15 March 2022 05:21 am Views - 262
The average lending rate of commercial banks jumped above 10 percent in the final week of January, well ahead of the March policy rate hike, indicating that the era of single-digit interest rates is effectively over for Sri Lanka after a
short-lived cycle.
According to the latest data available, the average lending rate of the commercial banking system was at 10.12 percent by January-end, up from 9.87 percent in December 2021.
This was the highest since December 2020, when the rate was 10.29 percent.
Sri Lanka’s economy, among most other economies in the world, is coming out of the ultra-low interest rates prevailed since the initial days of the pandemic, as the central banks around the world slashed rates to rock bottom levels— to negative territory in certain cases—and injected trillions of dollars worth of liquidity to support the people and businesses from going bust.
When responding to a question a fortnight ago at a congressional hearing, United States Federal Reserve Chairman Jerome Powell said their monetary easing tools, including quantitative easing, helped the US to avoid a prolonged recession and prevent millions of job losses and thousands of businesses going bust.
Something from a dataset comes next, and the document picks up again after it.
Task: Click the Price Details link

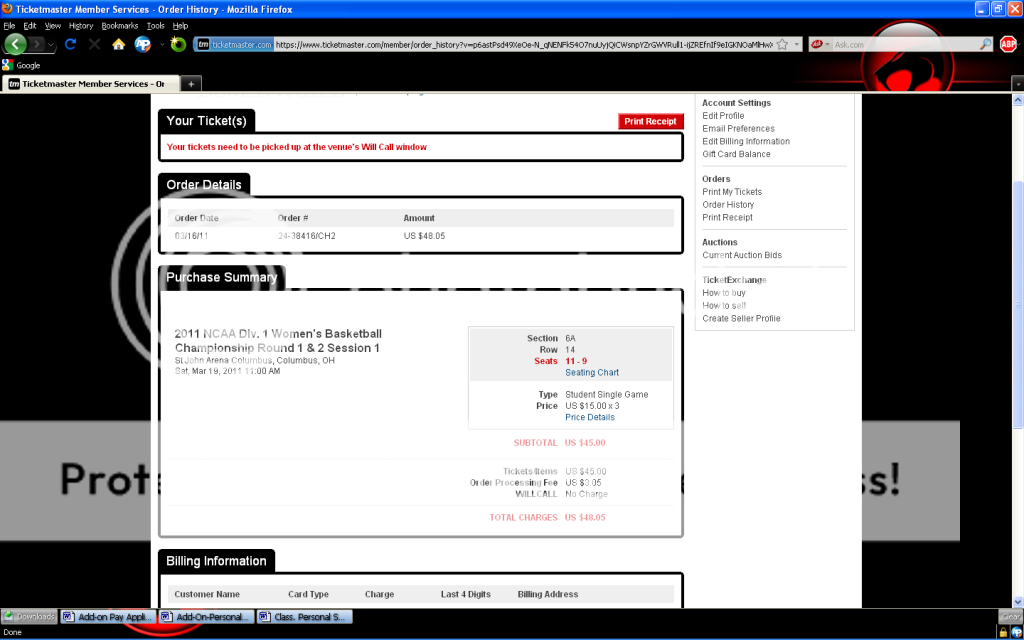Action: point(590,417)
However, a segment of economists are propagating the notion that the central banks’ liquidity injections or money printing in common parlance, is the mother of all evils.
They call Powell delusional and cite four-decade high inflation as a direct result of money printing.
They do not appreciate that COVID-19 lockdowns and restrictions forced factories to shut down and choked supply chains as millions of workers stayed at home.
Meanwhile, analysts are betting on another 200 basis point increase in the policy interest rates in the remainder of the year from the Central Bank, mostly in the back half of the year.
However, there is a potential for another 100 basis-point hike at the coming meeting scheduled for April first week or even prior to close the arbitrage opportunity available for the bond investors and also to further contain the demand-driven inflation.